Mit dieser Metapher im Hinterkopf erschlossen sich neue Verbindungen zwischen den Stücken des Konzertprogramms. Zwischen rasend schnellen Trillern und Motiven und den langsamen Klavierphrasen, die wie Atemzüge wirkten. Zwischen minimalistischen Arrangements und dröhnender Orgel in Verbindung mit anderen, teils verfremdeten Instrumenten.
Unabhängig von der Interpretation ist eines klar: John Kameel Farah spielt keine Unterhaltungs-Musik.

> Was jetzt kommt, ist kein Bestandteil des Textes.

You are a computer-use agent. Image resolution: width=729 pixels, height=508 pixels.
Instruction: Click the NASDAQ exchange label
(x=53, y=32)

Er bedient sich nicht nur gegenläufiger Rhythmen und Dissonanzen.
Einzelne Tonspuren befanden sich mit Tönen und Melodie an der Grenze des Erträglichen. So verließen im Laufe des Konzerts fast ein Dutzend Zuhörer die Kirche.
Publikumsnaher Musiker
Diejenigen hingegen, die blieben, applaudierten am Schluss begeistert, Einzelne sogar stehend. Herr Farah schien gerührt und bedankte sich. Anschließend bildete sich eine große Menschentraube um den Komponisten.
Sehr viele wollten CDs erhaschen, signieren lassen und vor allem Fragen stellen. Der Musiker hörte allen zu und ging auf Sonderwünsche ein. Als sich die Kirche schließlich langsam leerte, war er sichtlich überwältigt von den vielen positiven Rückmeldungen:
Der ältere Herr vorhin hat gesagt, er sei während des Konzerts zehnmal gestorben. Aber ich glaube, er hat es im positiven Sinne gemeint.